_TEXT EXCERPT_
■ ■ ■ ■

|Publication number||US4563632 A|
|Application number||US 06/534,146|
|Publication date||Jan 7, 1986|
|Filing date||Sep 21, 1983|
|Priority date||Sep 30, 1982|
|Also published as||DE3335379A1, DE3335379C2|
|Publication number||06534146, 534146, US 4563632 A, US 4563632A, US-A-4563632, US4563632 A, US4563632A|
|Inventors||Sergio Palara, Bruno Murari|
|Original Assignee||Sgs-Ates Componenti Elettronici Spa|
|Export Citation||BiBTeX, EndNote, RefMan|
|Patent Citations (2), Non-Patent Citations (2), Referenced by (14), Classifications (6), Legal Events (4)|
|External Links: USPTO, USPTO Assignment, Espacenet|
The present invention relates to constant-current generating circuits and, more particularly, to a constant-current generating circuit which is independent of the supply voltage and is adapted for use in linear integrated circuits with a low supply voltage.
As is well known, a constant current source can be produced simply by applying a constant voltage to a sufficiently high resistance.
In integrated circuits where one tends to minimize the values of the resistances, the constant-current generators are produced with circuits which comprise, apart from one or more limited-value resistances, active elements such as transistors.
This type of constant-current generating circuit known in the prior art uses a first NPN transistor which is inserted between the two poles of a supply voltage generator in a common emitter configuration.

■ ■ ■ ■

_MATERIAL SUPPLIED_
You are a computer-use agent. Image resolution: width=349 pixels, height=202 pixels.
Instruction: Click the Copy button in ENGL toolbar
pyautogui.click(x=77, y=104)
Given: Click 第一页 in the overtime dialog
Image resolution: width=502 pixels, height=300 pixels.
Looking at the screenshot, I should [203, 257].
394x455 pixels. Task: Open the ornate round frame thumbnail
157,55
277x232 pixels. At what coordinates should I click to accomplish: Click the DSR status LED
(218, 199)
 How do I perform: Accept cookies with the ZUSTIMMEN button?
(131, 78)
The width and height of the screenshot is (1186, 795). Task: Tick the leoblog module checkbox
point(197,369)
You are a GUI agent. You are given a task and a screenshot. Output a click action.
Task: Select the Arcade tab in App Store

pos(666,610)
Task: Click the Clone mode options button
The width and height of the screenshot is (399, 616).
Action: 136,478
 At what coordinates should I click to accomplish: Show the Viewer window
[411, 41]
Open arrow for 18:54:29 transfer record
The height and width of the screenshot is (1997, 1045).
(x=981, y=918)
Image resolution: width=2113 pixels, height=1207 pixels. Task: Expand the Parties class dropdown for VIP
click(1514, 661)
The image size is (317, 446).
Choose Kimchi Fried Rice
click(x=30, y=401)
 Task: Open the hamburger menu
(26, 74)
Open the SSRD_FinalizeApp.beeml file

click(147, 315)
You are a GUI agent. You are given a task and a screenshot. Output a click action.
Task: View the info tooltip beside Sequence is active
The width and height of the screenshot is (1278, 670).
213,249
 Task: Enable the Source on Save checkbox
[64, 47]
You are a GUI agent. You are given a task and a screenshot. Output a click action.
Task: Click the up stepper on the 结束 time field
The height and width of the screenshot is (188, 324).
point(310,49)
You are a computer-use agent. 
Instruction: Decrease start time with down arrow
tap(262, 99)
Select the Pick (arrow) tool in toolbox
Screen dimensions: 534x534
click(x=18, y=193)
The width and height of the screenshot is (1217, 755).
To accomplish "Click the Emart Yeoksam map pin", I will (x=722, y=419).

■ ■ ■ ■

_TASK PROMPT_
Can you continue the patent text about the constant-current generating circuit with the sentences that follow its last line?

_OUTPUT_
The transistor base is connected to the positive pole through a resistor and to the negative pole by means of a Zener diode which limits the base potential with respect to the negative pole. The transistor emitter is connected to the negative pole through a suitable emitter resistor, and the collector is connected to the positive pole by means of a diode which, with a second transistor included in the circuit, constitutes a current mirror in whose output branch the collector current of the first transistor is mirrored.
Since the Zener diode limits the base potential of the first transistor and since the base-emitter voltage thereof can be considered constant, a constant voltage is applied to the emitter resistor which produces a constant emitter current and, thus, a constant collector current.
The constant collector current is mirrored in the output branch of the current mirror to which a user circuit can be connected.
Since the internal resistance of the Zener diode is very small, i.e.--negligible, compared to the resistance through which the base of the first transistor is connected to the positive pole of the supply voltage generator, variations of the supply voltage, if any, will not cause appreciable variations in the voltage between the base of the first transistor and the negative pole thanks to the voltage divider formed by the resistor and the Zener diode. Therefore, in a first approximation, the collector current of the first transistor can be considered constant and independent of the supply voltage.
In reality, since the voltage across the emitter resistor is constant, the variations of the supply voltage cause corresponding variations of the collector-emitter voltage of the first transistor and, hence, variations of the collector current as a result of the Early effect.
Therefore, the circuit described above can be used as a constant-current generator only if the supply voltage is only subject to small variations.
A well-known technique which enables one to obtain a constant-current generator that can be integrated monolithically without the use of constant-voltage reference points consists in appropriately coupling two circuits that have a current-mirror structure.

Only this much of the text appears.